**Your task**
Using the listing that follows, filter out every line lacking the string "pixels" and return the rest.
[Dataset extract — start]
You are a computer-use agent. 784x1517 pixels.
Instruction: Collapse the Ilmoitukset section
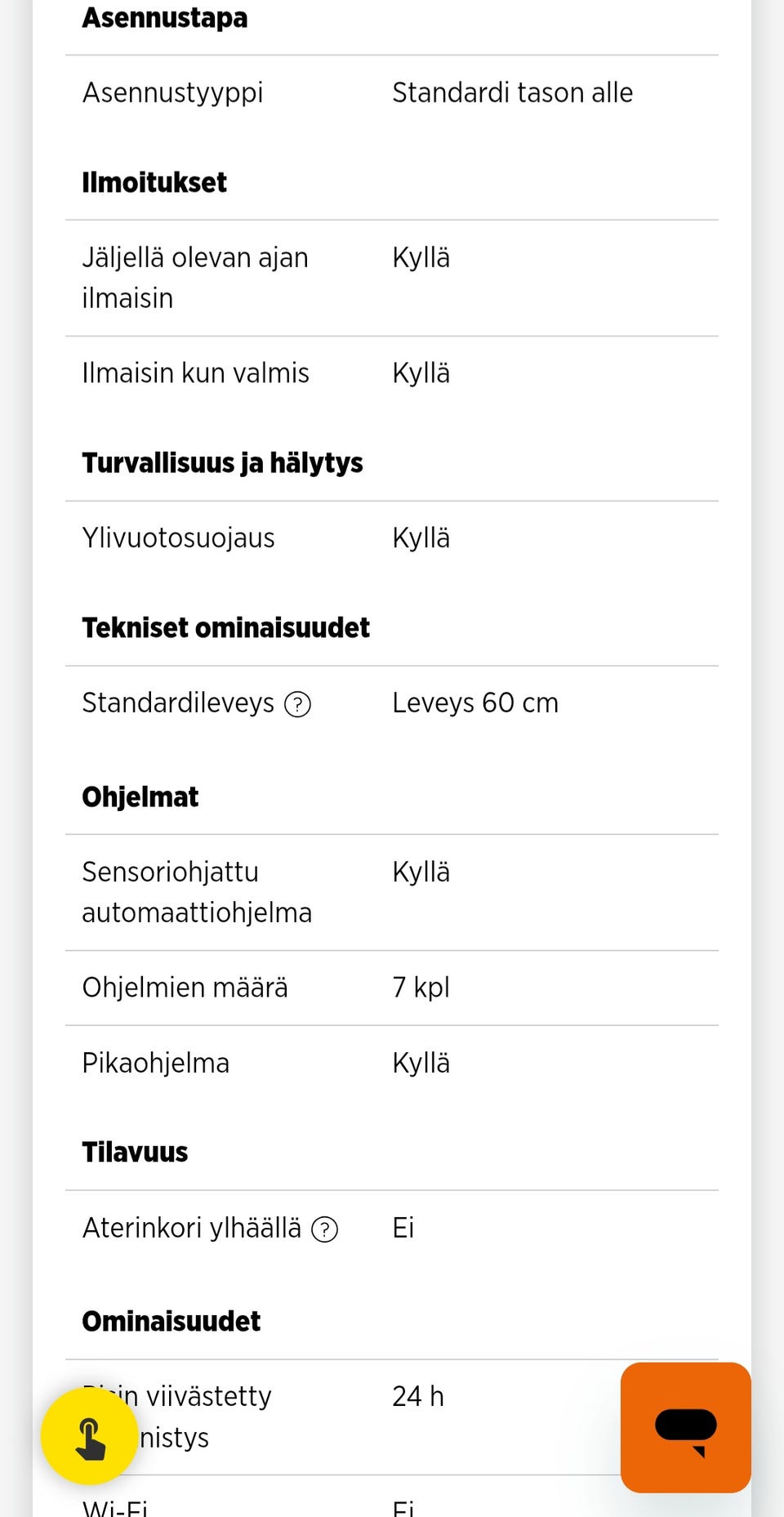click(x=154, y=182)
[Dataset extract — finish]
[Dataset extract — start]
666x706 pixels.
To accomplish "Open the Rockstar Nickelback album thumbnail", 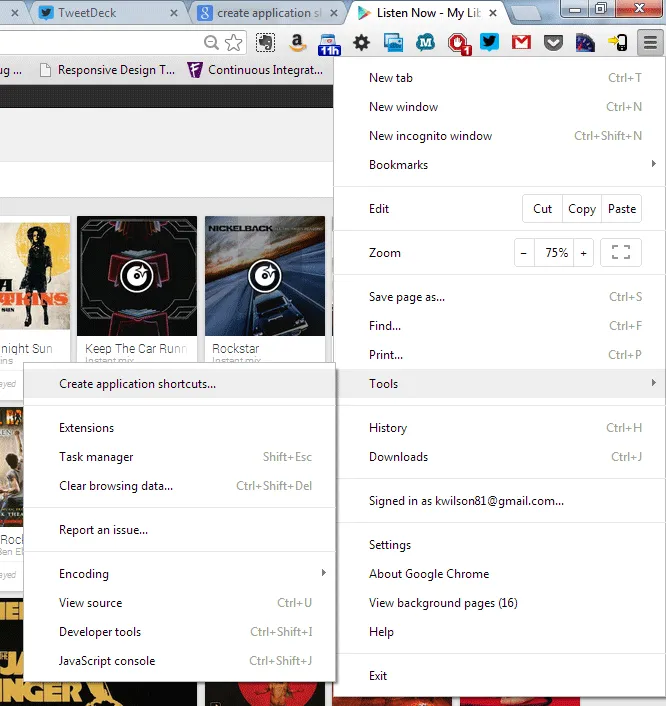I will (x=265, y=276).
[Dataset extract — finish]
**Solution to this task**
You are a computer-use agent. 784x1517 pixels.
666x706 pixels.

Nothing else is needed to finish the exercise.